事件目撃した男性 当時の状況克明に語る

現場近くに住み女性や警察官2人が襲われるのを目撃した男性が取材に応じ、当時の状況を克明に語りました。

【女性を襲う】
事件が起きたとき、男性は現場近くの畑で農作業をしていました。
すると「誰か助けて」という女性の声が聞こえたということです。
男性は「女性の声が聞こえたので見てみると、女性のうしろを全速力で追いかけていく男が見え、畑の土手の部分で背中から2回、サバイバルナイフで刺すのが見えた」と振り返りました。
当時の様子については「女性が倒れたあとにもさらに胸元を一回刺していましたが、表情は平然としていて、まったくちゅうちょする様子はなく、まるで獲物を狙っているかのような目をしていました」と振り返りました。
容疑者に対して、男性が「どうしてこんなことをするんだ」と聞いたところ、「殺したいから殺してやった」と言って自宅の方向に戻って行ったといいます。
【警察官に発砲】
その後、男性は警察に通報。
パトカーのサイレンが聞こえると、再び容疑者があらわれました。
このとき台車のようなものを押して近づいてきたといいます。
男性は「容疑者が台車を押してくるのが見えた。私がパトカーの誘導していたら、猟銃を手にしているのが見えたので、急いで逃げたところ、2発発砲音がしました」
【父親はひざから崩れる】
また、その後、中野市議会議長だった父親が現場の近くに来た時、ことばを交わしたといいます。
この時のことについては「父親と話した時に、事件を起こした容疑者の特徴を伝えた。そして『政憲ではないか』と父親に聞いたところ頭を抱え、がっくりとひざから崩れ落ちていた」と振り返りました。
【近所に住む容疑者の親戚の男性】
近所に住む青木容疑者の親戚の男性は、「容疑者が大学を中退する前に母親が『政憲が大学をやめたいと言ってきた。とても大きな決断になるので、お父さんとよく話し合ってから決めるように伝えた』という話をしていた。

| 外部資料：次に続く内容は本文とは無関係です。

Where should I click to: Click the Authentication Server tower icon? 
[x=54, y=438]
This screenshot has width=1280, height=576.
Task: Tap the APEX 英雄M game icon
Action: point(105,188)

その後、しばらくしてから家に帰ってきている様子が見られたので、結局、中退したんだ思った」と話していました。
また、青木容疑者が戻ってきてからの様子について、「畑の草刈りとか機械を使って作業していたので手伝いをしているのかと思っていたが、ここ最近はまったく姿を見なくなっていて、家に引きこもってしまったのかと思っていた」と話し、そのうえで「こんな大事件を引き起こすような人間ではないと思っていたのでとても残念です。取り返しがつかなくなってしまった」と話していました。
【専門家「他人に不信感持つ認知バイアス状態」】
逮捕された容疑者は「自分がいつも1人でいることを被害者の女性が悪く言っていると思いやった」などと話していたことが、捜査関係者への取材で分かっています。
社会心理学が専門の名古屋大学の五十嵐祐准教授は「孤独を感じている時は、他人が何をやっているかすごく敏感になることが知られている。一時的な孤独の場合、解消するためにうまくつながりを作ろうと前向きな気持ちになることもあるが、この事件の場合、慢性的な孤独みたいなものがあった可能性がある。対人経験が少なく、うまく振る舞えないとますます孤独になる。それが積もり積もると他人に不信感を持つような認知バイアスと呼ばれる状態になり、あの人は自分のことを悪く思っているみたいな考え方になるという印象がある」と指摘しました。
一方で、「孤独が攻撃を引き起こすという知見はなく、今回のように攻撃的になるということは、孤独とは別のプロセスも働いていると思う」と述べました。